> [What is needed]: The reply must reproduce each line below exactly.

[Records from a data collection]
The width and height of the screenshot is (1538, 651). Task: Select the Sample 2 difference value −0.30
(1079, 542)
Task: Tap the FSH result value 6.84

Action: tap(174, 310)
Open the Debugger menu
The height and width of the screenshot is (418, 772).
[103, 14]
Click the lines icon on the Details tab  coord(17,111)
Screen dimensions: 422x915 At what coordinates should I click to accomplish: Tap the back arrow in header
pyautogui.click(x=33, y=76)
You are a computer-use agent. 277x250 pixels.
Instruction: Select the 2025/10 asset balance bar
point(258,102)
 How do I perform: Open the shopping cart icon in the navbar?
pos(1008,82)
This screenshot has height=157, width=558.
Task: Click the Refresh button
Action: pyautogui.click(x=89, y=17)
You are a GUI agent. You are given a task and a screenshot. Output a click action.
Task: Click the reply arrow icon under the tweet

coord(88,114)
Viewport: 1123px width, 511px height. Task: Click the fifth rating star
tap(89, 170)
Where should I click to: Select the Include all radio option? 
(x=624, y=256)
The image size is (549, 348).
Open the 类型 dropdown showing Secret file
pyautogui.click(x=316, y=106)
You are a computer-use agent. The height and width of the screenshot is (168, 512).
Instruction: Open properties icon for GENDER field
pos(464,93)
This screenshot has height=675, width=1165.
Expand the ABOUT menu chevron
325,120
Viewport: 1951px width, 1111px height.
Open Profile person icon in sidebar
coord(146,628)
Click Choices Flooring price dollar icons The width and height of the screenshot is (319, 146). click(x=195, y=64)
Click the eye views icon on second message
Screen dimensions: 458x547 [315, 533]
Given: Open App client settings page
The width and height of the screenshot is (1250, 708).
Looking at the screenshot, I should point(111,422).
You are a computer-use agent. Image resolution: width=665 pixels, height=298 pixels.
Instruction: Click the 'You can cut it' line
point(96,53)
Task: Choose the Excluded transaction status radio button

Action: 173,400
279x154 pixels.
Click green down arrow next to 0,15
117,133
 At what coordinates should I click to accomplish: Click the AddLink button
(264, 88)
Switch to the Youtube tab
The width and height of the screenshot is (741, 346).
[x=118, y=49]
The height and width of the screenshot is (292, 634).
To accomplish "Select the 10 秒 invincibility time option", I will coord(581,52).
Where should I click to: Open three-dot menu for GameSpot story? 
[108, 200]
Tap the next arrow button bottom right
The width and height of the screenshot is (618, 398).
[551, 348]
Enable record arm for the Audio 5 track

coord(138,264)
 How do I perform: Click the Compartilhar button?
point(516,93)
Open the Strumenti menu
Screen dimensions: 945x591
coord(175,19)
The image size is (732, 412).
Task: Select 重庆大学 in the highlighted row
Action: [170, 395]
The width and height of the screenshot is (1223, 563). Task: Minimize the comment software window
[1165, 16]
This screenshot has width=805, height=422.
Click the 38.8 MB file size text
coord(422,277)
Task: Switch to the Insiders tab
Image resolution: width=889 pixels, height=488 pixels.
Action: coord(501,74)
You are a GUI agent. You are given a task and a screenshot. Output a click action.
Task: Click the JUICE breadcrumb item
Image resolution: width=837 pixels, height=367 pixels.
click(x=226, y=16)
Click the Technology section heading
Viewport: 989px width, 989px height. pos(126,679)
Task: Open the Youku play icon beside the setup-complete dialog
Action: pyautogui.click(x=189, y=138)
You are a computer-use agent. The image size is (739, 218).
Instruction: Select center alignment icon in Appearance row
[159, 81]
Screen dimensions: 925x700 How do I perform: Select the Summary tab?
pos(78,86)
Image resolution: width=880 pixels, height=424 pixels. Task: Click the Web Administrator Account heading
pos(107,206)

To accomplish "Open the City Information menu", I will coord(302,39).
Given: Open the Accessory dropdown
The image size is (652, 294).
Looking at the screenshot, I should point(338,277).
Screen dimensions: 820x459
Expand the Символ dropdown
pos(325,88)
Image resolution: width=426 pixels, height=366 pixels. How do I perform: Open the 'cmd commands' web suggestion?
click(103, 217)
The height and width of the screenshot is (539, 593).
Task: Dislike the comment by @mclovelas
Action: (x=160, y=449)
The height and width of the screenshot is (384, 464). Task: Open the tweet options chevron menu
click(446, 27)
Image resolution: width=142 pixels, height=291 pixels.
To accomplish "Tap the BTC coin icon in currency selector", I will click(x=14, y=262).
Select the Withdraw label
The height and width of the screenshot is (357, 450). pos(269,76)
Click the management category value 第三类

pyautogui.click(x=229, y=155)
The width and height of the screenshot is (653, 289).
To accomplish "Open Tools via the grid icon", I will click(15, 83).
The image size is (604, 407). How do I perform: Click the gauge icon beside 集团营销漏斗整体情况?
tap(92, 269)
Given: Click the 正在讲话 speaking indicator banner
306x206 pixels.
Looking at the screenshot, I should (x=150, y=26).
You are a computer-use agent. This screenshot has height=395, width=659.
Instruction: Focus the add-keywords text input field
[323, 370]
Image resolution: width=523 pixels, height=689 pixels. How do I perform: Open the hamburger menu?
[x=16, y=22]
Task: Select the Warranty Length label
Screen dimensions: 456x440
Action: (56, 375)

> [Response below]:
The width and height of the screenshot is (1538, 651). Task: Select the Sample 2 difference value −0.30
(1079, 542)
Task: Tap the FSH result value 6.84

Action: tap(174, 310)
Open the Debugger menu
The height and width of the screenshot is (418, 772).
[103, 14]
Click the lines icon on the Details tab  coord(17,111)
Screen dimensions: 422x915 At what coordinates should I click to accomplish: Tap the back arrow in header
pyautogui.click(x=33, y=76)
You are a computer-use agent. 277x250 pixels.
Instruction: Select the 2025/10 asset balance bar
point(258,102)
 How do I perform: Open the shopping cart icon in the navbar?
pos(1008,82)
This screenshot has height=157, width=558.
Task: Click the Refresh button
Action: pyautogui.click(x=89, y=17)
You are a GUI agent. You are given a task and a screenshot. Output a click action.
Task: Click the reply arrow icon under the tweet

coord(88,114)
Viewport: 1123px width, 511px height. Task: Click the fifth rating star
tap(89, 170)
Where should I click to: Select the Include all radio option? 
(x=624, y=256)
The image size is (549, 348).
Open the 类型 dropdown showing Secret file
pyautogui.click(x=316, y=106)
You are a computer-use agent. The height and width of the screenshot is (168, 512).
Instruction: Open properties icon for GENDER field
pos(464,93)
This screenshot has height=675, width=1165.
Expand the ABOUT menu chevron
325,120
Viewport: 1951px width, 1111px height.
Open Profile person icon in sidebar
coord(146,628)
Click Choices Flooring price dollar icons The width and height of the screenshot is (319, 146). click(x=195, y=64)
Click the eye views icon on second message
Screen dimensions: 458x547 [315, 533]
Given: Open App client settings page
The width and height of the screenshot is (1250, 708).
Looking at the screenshot, I should point(111,422).
You are a computer-use agent. Image resolution: width=665 pixels, height=298 pixels.
Instruction: Click the 'You can cut it' line
point(96,53)
Task: Choose the Excluded transaction status radio button

Action: 173,400
279x154 pixels.
Click green down arrow next to 0,15
117,133
 At what coordinates should I click to accomplish: Click the AddLink button
(264, 88)
Switch to the Youtube tab
The width and height of the screenshot is (741, 346).
[x=118, y=49]
The height and width of the screenshot is (292, 634).
To accomplish "Select the 10 秒 invincibility time option", I will coord(581,52).
Where should I click to: Open three-dot menu for GameSpot story? 
[108, 200]
Tap the next arrow button bottom right
The width and height of the screenshot is (618, 398).
[551, 348]
Enable record arm for the Audio 5 track

coord(138,264)
 How do I perform: Click the Compartilhar button?
point(516,93)
Open the Strumenti menu
Screen dimensions: 945x591
coord(175,19)
The image size is (732, 412).
Task: Select 重庆大学 in the highlighted row
Action: [170, 395]
The width and height of the screenshot is (1223, 563). Task: Minimize the comment software window
[1165, 16]
This screenshot has width=805, height=422.
Click the 38.8 MB file size text
coord(422,277)
Task: Switch to the Insiders tab
Image resolution: width=889 pixels, height=488 pixels.
Action: coord(501,74)
You are a GUI agent. You are given a task and a screenshot. Output a click action.
Task: Click the JUICE breadcrumb item
Image resolution: width=837 pixels, height=367 pixels.
click(x=226, y=16)
Click the Technology section heading
Viewport: 989px width, 989px height. pos(126,679)
Task: Open the Youku play icon beside the setup-complete dialog
Action: pyautogui.click(x=189, y=138)
You are a computer-use agent. The image size is (739, 218).
Instruction: Select center alignment icon in Appearance row
[159, 81]
Screen dimensions: 925x700 How do I perform: Select the Summary tab?
pos(78,86)
Image resolution: width=880 pixels, height=424 pixels. Task: Click the Web Administrator Account heading
pos(107,206)

To accomplish "Open the City Information menu", I will coord(302,39).
Given: Open the Accessory dropdown
The image size is (652, 294).
Looking at the screenshot, I should point(338,277).
Screen dimensions: 820x459
Expand the Символ dropdown
pos(325,88)
Image resolution: width=426 pixels, height=366 pixels. How do I perform: Open the 'cmd commands' web suggestion?
click(103, 217)
The height and width of the screenshot is (539, 593).
Task: Dislike the comment by @mclovelas
Action: (x=160, y=449)
The height and width of the screenshot is (384, 464). Task: Open the tweet options chevron menu
click(446, 27)
Image resolution: width=142 pixels, height=291 pixels.
To accomplish "Tap the BTC coin icon in currency selector", I will click(x=14, y=262).
Select the Withdraw label
The height and width of the screenshot is (357, 450). pos(269,76)
Click the management category value 第三类

pyautogui.click(x=229, y=155)
The width and height of the screenshot is (653, 289).
To accomplish "Open Tools via the grid icon", I will click(15, 83).
The image size is (604, 407). How do I perform: Click the gauge icon beside 集团营销漏斗整体情况?
tap(92, 269)
Given: Click the 正在讲话 speaking indicator banner
306x206 pixels.
Looking at the screenshot, I should (x=150, y=26).
You are a computer-use agent. This screenshot has height=395, width=659.
Instruction: Focus the add-keywords text input field
[323, 370]
Image resolution: width=523 pixels, height=689 pixels. How do I perform: Open the hamburger menu?
[x=16, y=22]
Task: Select the Warranty Length label
Screen dimensions: 456x440
Action: (56, 375)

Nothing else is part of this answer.